What needs to be done
Transcribe each of the rows below word for word, omitting the pictures from your answer.

==========

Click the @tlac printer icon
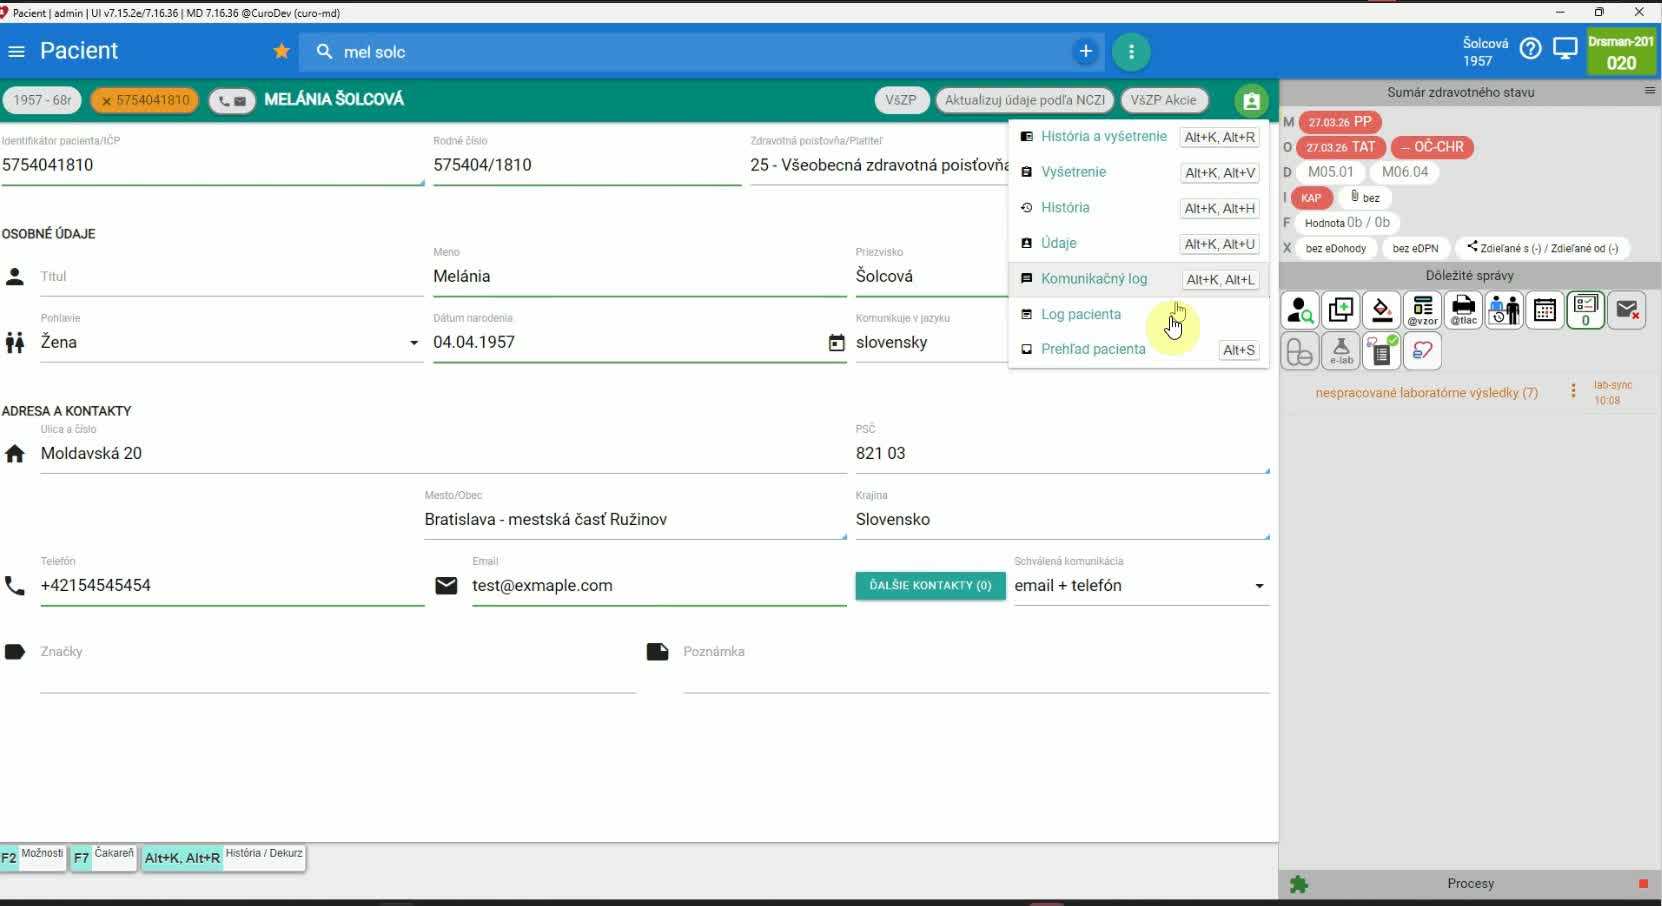 click(1463, 311)
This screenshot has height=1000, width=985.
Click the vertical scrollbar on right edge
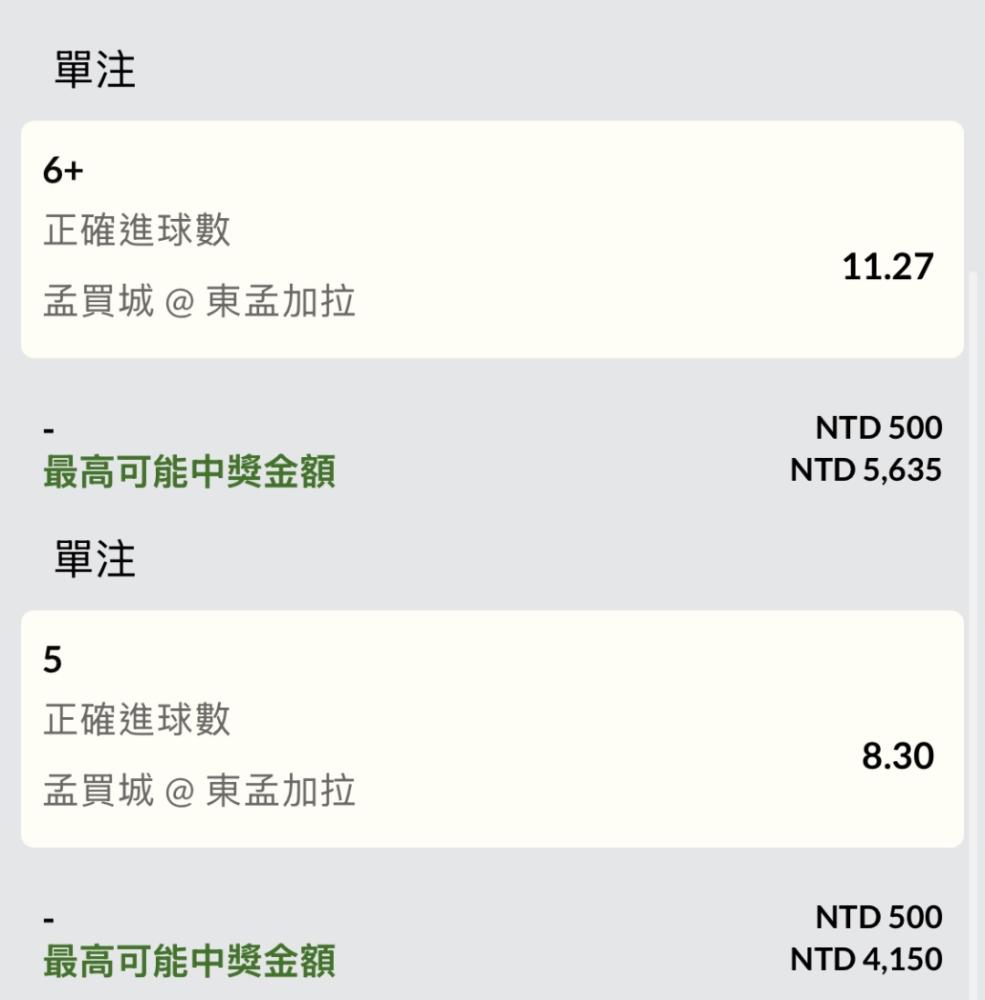[x=973, y=635]
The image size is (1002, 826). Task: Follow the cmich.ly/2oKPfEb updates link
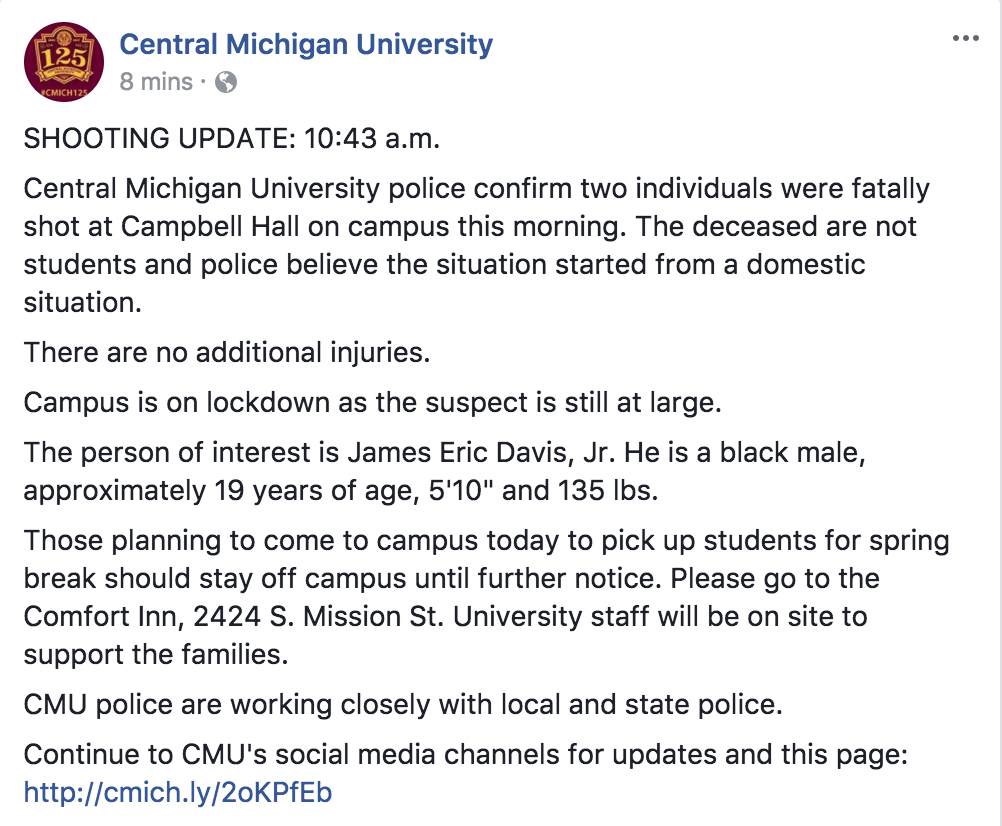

==========

Exercise response
Click the @tlac printer icon
 click(1463, 311)
This screenshot has height=1000, width=985.
Click the vertical scrollbar on right edge
[x=973, y=635]
The image size is (1002, 826). Task: Follow the cmich.ly/2oKPfEb updates link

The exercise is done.